Best alpha (LASSO): 0.1
Best CV MAE       : 4.1931474412844425


## 9. Evaluation of tuned LASSO model

In [11]:
best_lasso_pipe = grid_search_lasso.best_estimator_

y_pred_test_best = best_lasso_pipe.predict(X_test)

test_mae = mean_absolute_error(y_test, y_pred_test_best)
test_rmse = np.sqrt(mean_squared_error(y_test, y_pred_test_best))

print("Tuned LASSO – Test MAE :", test_mae)
print("Tuned LASSO – Test RMSE:", test_rmse)

Tuned LASSO – Test MAE : 4.122845078166603
Tuned LASSO – Test RMSE: 5.510861105566081


## 10. Cross-validation on full dataset

In [12]:
cv_scores_mae = cross_val_score(
    best_lasso_pipe,
    X, y,
    cv=5,
    scoring="neg_mean_absolute_error",
    n_jobs=-1
)

cv_scores_mse = cross_val_score(
    best_lasso_pipe,
    X, y,
    cv=5,
    scoring="neg_mean_squared_error",
    n_jobs=-1
)

cv_mae_mean = -cv_scores_mae.mean()
cv_mae_std = cv_scores_mae.std()

cv_rmse_mean = np.sqrt(-cv_scores_mse.mean())

print("LASSO CV MAE  (mean ± sd):", cv_mae_mean, "+/-", cv_mae_std)
print("LASSO CV RMSE (mean):     ", cv_rmse_mean)

LASSO CV MAE  (mean ± sd): 4.1668843671565945 +/- 0.24106908357540494
LASSO CV RMSE (mean):      5.412487581468929


## 11. Inspect LASSO coefficients

In [13]:
preprocessor = best_lasso_pipe.named_steps["preprocess"]
model = best_lasso_pipe.named_steps["model"]

num_features_out = numeric_features

cat_encoder = preprocessor.named_transformers_["cat"].named_steps["onehot"]
cat_features_out = cat_encoder.get_feature_names_out(categorical_features)

all_feature_names = np.concatenate([num_features_out, cat_features_out])

coeffs = model.coef_

coef_df = pd.DataFrame({
    "feature": all_feature_names,
    "coefficient": coeffs
}).sort_values(by="coefficient", key=lambda s: s.abs(), ascending=False)

coef_df.head(20)

Unnamed: 0,feature,coefficient
14,fasting_glucose,5.868792
6,bmi,3.835097
10,sleep_duration_hours,-2.656455
15,fasting_insulin,2.654778
20,alt,1.227456
16,triglycerides,0.80943
17,hdl,-0.700729
0,age,0.568105
8,sbp,0.413606
12,sleep_efficiency,-0.295621


## 12. Fit tuned LASSO on full data and predict validation set

In [14]:
best_lasso_pipe.fit(X, y)

X_val = validation.drop(columns=[id_col, cluster_col], errors="ignore")
val_pred_lasso = best_lasso_pipe.predict(X_val)

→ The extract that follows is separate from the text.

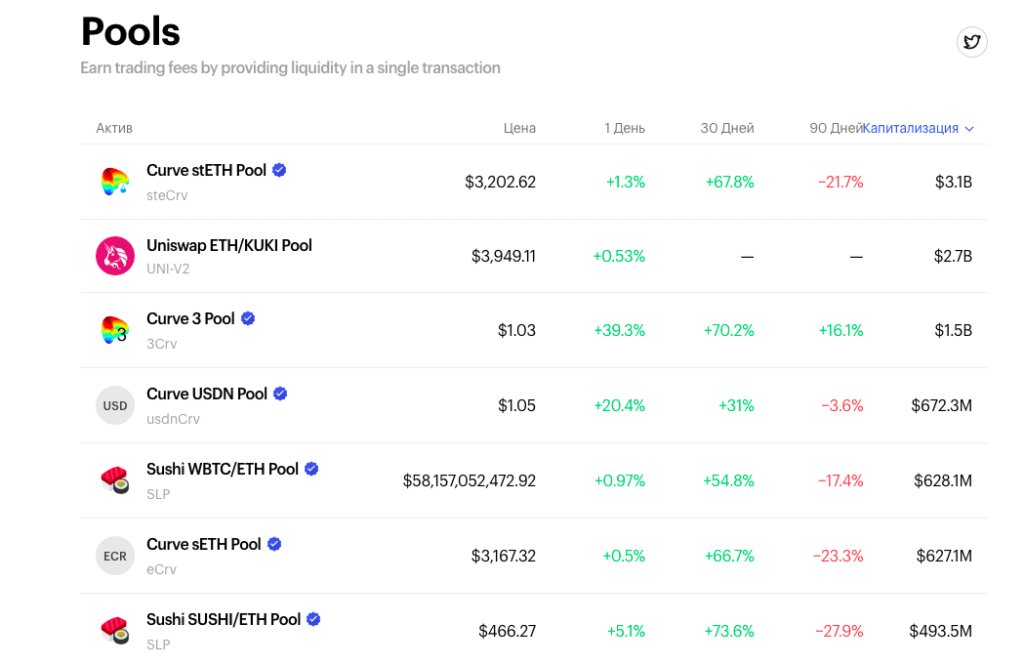Sort by the 30 Дней column header
Image resolution: width=1024 pixels, height=665 pixels.
(727, 128)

submission_lasso = pd.DataFrame({
    "id": validation[id_col],
    "predicted_metabolic_pressure": val_pred_lasso
})

submission_lasso.head()

Unnamed: 0,id,predicted_metabolic_pressure
0,New_1501,57.822207
1,New_1502,58.308866
2,New_1503,70.784126
3,New_1504,34.080968
4,New_1505,37.227208


In [15]:
lasso_submission_path = "SMHS_LASSO_validation_predictions.csv"
submission_lasso.to_csv(lasso_submission_path, index=False)
lasso_submission_path

'SMHS_LASSO_validation_predictions.csv'

## 13. Summary

- Built a full LASSO regression pipeline with preprocessing.
- Tuned `alpha` using GridSearchCV.
- Evaluated performance with test-set metrics and cross-validation.
- Inspected LASSO coefficients for interpretation.
- Generated predictions for the external validation set.